Department of Medicine, University of Washington, Seattle, WA 98195, USA.
Department of Biostatistics, Vanderbilt School of Medicine, Nashville, TN 37203, USA.
Stat Med. 2018 Jun 15;37(13):2120-2133. doi: 10.1002/sim.7633. Epub 2018 Mar 15.

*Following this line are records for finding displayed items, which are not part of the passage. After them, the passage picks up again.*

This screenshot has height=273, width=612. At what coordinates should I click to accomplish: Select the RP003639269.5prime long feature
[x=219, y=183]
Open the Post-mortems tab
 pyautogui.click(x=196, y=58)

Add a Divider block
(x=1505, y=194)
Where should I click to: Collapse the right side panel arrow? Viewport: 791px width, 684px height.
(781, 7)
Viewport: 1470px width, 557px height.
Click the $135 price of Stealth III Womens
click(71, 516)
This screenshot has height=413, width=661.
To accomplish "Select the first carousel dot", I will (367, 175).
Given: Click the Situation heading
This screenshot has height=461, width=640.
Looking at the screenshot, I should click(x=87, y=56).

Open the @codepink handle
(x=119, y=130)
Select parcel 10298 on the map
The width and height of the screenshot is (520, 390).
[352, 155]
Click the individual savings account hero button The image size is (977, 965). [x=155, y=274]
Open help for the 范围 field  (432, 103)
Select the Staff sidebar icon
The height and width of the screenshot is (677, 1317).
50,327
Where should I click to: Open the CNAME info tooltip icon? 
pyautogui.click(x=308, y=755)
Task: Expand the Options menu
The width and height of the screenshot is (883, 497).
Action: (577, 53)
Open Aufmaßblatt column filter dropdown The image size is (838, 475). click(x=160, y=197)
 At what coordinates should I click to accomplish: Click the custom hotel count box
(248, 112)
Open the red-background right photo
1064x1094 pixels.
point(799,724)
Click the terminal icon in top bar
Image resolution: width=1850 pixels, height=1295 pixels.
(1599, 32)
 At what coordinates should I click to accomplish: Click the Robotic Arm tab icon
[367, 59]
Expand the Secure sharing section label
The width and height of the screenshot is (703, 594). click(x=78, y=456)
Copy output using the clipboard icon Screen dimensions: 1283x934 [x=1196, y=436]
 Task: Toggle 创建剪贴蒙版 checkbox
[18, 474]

The use of outcome-dependent sampling with longitudinal data analysis has previously been shown to improve efficiency in the estimation of regression parameters. The motivating scenario is when outcome data exist for all cohort members but key exposure variables will be gathered only on a subset. Inference with outcome-dependent sampling designs that also incorporates incomplete information from those individuals who did not have their exposure ascertained has been investigated for univariate but not longitudinal outcomes. Therefore, with a continuous longitudinal outcome, we explore the relative contributions of various sources of information toward the estimation of key regression parameters using a likelihood framework. We evaluate the efficiency gains that alternative estimators might offer over random sampling, and we offer insight into their relative merits in select practical scenarios. Finally, we illustrate the potential impact of design and analysis choices using data from the Cystic Fibrosis Foundation Patient Registry.
使用基于结果的抽样与纵向数据分析相结合,以前被证明可以提高回归参数估计的效率。其动机场景是当所有队列成员都有结果数据,但关键的暴露变量只会在一部分人身上收集。已经对基于结果的抽样设计进行了研究,这些设计还包括了那些没有确定暴露情况的个体的不完全信息,但是这些研究只针对单变量结果,而不是纵向结果。因此,对于连续的纵向结果,我们使用似然框架来探索各种信息来源对关键回归参数估计的相对贡献。我们评估了替代估计器相对于随机抽样可能提供的效率增益,并在一些实际情况下深入探讨了它们的相对优点。最后,我们使用来自囊性纤维化基金会患者登记处的数据说明了设计和分析选择的潜在影响。